Existen tratamientos efectivos, aunque demasiado largos (seis meses generalmente, pero pueden ser dos años si es tuberculosis multirresistente) para que adherencia a los mismos no sea siempre un desafío.

Por otro lado hay estrategias de búsqueda activa y cribado de contactos que han hecho reducir la tuberculosis considerablemente en algunos países. La prevención farmacológica en aquellos pacientes infectados, si bien ha demostrado su capacidad preventiva, tiene retos importantes de adherencia y su eficacia ha sido cuestionada en contextos de alta transmisión.

Objetivos ambiciosos, pero no imposibles

La OMS se ha fijado como meta post 2015 el reducir las muertes por tuberculosis en un 95% y la incidencia de nuevos casos en un 90% entre 2015 y 2035, lo que correspondería a menos de 10 casos de enfermedad por 100.000 habitantes y año, la barrera de considerar a la tuberculosis un problema serio de salud pública.
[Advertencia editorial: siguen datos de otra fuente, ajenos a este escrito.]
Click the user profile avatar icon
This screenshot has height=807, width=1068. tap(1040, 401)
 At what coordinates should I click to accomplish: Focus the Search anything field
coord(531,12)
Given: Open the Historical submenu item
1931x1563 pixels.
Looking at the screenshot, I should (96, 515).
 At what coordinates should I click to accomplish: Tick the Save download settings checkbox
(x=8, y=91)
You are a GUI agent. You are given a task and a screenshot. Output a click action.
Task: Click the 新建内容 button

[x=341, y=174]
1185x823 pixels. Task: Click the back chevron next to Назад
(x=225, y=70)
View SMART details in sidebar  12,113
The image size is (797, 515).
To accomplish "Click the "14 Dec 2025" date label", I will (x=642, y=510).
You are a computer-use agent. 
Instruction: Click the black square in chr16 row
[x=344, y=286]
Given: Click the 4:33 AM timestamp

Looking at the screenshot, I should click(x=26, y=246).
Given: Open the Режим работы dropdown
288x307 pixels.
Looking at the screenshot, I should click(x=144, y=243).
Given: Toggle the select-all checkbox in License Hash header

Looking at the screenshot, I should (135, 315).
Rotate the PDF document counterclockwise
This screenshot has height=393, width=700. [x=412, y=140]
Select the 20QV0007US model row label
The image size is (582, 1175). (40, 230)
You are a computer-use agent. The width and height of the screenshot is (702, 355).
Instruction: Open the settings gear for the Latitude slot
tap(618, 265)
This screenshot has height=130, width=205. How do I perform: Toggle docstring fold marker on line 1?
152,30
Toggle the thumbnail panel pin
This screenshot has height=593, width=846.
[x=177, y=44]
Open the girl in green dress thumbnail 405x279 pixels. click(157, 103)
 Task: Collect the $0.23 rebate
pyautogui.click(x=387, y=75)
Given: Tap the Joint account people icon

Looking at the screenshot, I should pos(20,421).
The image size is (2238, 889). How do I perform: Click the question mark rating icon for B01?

Para lograrlo tendremos que aumentar la tasa de descenso anual observada en los últimos años de un 1,5% a alrededor del 15%. Asimismo, para 33 países que han conseguido ya esta meta, se aspira a tener menos de un caso por 100.000 habitantes en 2035 y la eliminación de la enfermedad en el año 2050. ¿Ambicioso? Sí. ¿Imposible? No.

La financiación actual, ya sea para programas de control de la enfermedad o para investigación, no es suficiente si queremos lograr esas metas. Se estima que sería necesaria una inversión de 2.700 millones de dólares anuales para ello. Sin un compromiso político y financiero a escala global y sin nuevas herramientas que contribuyan a acelerar la reducción de casos y muertes, la eliminación de la tuberculosis será un mero sueño.

Alberto García-Basteiro es investigador del Instituto de Salud Global de Barcelona (ISGlobal) en el Centro de Investigación en Salud de Manhiça (CISM), Mozambique.